Of those changes, Lyra’s is the most significant. As she enters adolescence she will become the second Eve and precipitate the death of God. Puberty, eh? The finale of His Dark Materials was the series’ most emotional and complex, full of reunions and farewells, with the cliffhangers of all cliffhangers.

Chestnuts roasting on an open fire, cliff-ghasts gnawing on your bones – that’s the Christmas Lord Asriel faces if his war on The Authority fails, as enemies gather to feast on his failure and anticipate his inability to mobilise the forces needed to gain victory. The swaggering and arrogant Asriel is the general of his army, but his victory entirely relies on the recruitment of Will and Lyra. For the moment, Lyra’s focus – and by extension that of Serafina Pekkala and her witch allies – is making sure Will finds his long-lost father.

‘His Dark Materials’. Credit: Bad Wolf

This series-long search builds to a tragic and desperate conclusion as Mrs Coulter, spectres, Magisterium forces, Lee Scoresby, and Hot Shaman Jopari all converge on a canyon. Lee and Hester, his hare daemon, fall as they hold off the Magisterium to lend Jopari enough time to locate the bearer of the Subtle Knife, who he doesn’t know is his own son. Their reunion, after so many years apart, is the series’ emotional climax, although the conclusion of Will’s search is devastating rather than joyous.

The final chapter of His Dark Materials is, to borrow a phrase, a book of revelations. Lyra contemplates a sensation of change, brought on by her friendship with Will, and is aware she and Pan are on the brink of leaving childhood behind. Mrs Coulter learns the true identity of her own daughter and what she is destined to accomplish, accelerating her into an even higher state of sharply-dressed fanaticism. And Jopari, despite all his accumulated knowledge and strange learnings from multiple worlds, is stunned to meet Will, his son and the knife-bearer.

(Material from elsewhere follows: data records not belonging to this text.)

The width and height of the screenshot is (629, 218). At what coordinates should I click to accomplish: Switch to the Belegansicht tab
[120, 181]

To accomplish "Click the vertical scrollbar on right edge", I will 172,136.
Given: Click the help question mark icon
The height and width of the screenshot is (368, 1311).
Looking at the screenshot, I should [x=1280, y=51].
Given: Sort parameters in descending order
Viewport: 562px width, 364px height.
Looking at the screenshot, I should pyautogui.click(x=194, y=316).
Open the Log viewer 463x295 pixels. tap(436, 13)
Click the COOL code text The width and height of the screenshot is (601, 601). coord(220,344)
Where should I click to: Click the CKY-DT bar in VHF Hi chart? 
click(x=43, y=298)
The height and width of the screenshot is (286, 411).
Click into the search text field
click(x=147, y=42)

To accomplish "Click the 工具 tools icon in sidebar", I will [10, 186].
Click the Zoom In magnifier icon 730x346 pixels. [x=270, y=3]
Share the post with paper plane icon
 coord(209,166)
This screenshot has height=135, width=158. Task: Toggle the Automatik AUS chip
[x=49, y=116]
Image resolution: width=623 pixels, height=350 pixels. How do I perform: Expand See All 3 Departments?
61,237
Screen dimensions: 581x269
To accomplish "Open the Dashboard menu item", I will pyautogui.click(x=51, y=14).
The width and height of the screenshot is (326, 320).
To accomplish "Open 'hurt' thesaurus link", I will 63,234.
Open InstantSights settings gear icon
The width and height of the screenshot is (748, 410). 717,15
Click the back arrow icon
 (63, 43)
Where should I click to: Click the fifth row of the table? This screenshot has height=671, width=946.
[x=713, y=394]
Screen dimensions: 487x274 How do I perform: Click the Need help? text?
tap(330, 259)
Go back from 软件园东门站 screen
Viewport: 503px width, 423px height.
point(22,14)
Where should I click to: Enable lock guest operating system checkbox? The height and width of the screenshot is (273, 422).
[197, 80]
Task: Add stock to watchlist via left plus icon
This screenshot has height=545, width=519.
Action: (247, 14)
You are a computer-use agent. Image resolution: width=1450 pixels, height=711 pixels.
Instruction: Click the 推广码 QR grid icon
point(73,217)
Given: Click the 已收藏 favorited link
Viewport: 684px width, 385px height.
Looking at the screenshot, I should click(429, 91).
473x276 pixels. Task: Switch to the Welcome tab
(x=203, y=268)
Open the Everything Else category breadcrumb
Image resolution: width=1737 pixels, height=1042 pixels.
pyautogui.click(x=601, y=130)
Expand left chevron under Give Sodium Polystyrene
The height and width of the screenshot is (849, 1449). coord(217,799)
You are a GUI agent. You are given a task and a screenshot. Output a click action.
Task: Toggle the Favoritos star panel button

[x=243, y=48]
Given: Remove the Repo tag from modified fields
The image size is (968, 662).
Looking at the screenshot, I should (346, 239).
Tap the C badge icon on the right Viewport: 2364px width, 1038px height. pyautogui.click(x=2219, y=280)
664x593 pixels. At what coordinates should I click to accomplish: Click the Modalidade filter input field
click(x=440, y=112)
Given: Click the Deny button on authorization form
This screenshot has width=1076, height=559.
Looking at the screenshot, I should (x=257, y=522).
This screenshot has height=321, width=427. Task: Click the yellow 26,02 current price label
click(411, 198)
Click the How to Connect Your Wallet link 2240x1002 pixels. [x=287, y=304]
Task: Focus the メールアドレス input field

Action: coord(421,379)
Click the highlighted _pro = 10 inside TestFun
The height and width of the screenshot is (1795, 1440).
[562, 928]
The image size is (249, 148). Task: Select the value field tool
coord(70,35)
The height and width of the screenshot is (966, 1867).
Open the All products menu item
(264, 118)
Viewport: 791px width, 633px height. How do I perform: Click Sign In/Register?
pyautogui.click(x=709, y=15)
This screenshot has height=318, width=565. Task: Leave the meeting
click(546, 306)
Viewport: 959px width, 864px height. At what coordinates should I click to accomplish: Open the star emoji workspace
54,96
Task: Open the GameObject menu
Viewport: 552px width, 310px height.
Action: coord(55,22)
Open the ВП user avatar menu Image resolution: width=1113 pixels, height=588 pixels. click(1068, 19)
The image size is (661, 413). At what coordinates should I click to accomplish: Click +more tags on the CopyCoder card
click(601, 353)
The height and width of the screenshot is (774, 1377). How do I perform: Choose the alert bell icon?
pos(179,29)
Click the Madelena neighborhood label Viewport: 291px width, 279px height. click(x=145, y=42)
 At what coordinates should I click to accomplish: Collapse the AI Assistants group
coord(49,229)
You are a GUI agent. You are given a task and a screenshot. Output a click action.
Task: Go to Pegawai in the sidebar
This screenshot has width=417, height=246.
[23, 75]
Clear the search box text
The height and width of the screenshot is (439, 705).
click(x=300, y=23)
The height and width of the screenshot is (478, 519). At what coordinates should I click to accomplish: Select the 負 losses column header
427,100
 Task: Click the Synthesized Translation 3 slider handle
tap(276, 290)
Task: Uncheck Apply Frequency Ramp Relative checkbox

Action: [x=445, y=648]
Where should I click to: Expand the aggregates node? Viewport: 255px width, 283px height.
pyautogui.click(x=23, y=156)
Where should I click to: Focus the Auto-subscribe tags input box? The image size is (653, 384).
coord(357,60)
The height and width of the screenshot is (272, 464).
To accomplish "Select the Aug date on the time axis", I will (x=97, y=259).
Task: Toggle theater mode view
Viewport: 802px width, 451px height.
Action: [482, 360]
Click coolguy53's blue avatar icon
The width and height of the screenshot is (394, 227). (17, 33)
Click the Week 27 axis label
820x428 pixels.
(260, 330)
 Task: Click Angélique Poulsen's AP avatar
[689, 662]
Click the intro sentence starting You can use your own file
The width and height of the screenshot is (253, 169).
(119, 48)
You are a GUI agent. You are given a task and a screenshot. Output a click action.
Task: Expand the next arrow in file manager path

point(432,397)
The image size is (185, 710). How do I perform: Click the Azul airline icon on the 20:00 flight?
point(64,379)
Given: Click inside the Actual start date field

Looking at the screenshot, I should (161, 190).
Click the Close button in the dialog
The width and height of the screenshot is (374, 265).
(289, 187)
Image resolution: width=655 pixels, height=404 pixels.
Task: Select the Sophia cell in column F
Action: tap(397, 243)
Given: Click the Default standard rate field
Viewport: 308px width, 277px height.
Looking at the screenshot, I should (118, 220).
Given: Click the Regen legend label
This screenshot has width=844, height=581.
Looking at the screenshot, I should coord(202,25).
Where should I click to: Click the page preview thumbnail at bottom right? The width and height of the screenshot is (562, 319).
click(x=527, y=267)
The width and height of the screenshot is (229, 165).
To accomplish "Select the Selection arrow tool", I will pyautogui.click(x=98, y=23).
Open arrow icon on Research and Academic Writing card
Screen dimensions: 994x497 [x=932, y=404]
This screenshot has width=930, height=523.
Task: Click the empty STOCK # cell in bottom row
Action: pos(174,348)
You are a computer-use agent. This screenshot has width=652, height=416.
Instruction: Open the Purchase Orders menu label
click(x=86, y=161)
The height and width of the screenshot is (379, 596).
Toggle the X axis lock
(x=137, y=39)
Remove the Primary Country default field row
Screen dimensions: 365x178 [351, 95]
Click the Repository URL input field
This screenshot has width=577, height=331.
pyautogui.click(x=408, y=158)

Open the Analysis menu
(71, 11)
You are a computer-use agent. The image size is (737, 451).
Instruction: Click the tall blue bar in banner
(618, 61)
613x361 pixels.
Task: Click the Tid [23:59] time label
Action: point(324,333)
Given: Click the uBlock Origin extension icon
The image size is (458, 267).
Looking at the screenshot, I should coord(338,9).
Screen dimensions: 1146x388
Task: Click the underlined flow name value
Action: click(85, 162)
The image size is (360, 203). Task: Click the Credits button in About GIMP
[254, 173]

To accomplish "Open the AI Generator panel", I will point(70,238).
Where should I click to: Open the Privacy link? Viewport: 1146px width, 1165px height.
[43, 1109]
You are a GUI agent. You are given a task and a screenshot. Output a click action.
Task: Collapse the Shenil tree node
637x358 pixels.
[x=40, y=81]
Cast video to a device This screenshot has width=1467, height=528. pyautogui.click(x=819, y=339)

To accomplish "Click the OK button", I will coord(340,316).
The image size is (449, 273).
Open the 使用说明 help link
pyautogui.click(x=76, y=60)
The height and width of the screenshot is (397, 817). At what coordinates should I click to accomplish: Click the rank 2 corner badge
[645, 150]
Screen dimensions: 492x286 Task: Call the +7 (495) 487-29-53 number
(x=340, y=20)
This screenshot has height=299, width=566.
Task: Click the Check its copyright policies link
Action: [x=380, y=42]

In the novel Will and Jopari’s encounter is in the dark, the two recognising each other as light from a lantern illuminates their faces the moment Jopari’s heart is split by a scorned witch’s arrow. Will’s perilous search is given a grandstand finale in this adaption, their reunion under a cloudless afternoon, and balances recriminations with responsibilities. His understandable anger at John Parry for abandoning his family, as if for another, is tempered by listening to his words and trusting in the future he has seen for him.

Yet before there’s time for Will to tell his dad that when they’re home he should go on Tattoo Fixers to sort out the questionable ink on his hands, John is taken from him for a second time. In the end, Jopari was a father first. Not so Mrs Coulter, who is a mother second. Loving mothers tend not to kidnap their children and lock them in a trunk.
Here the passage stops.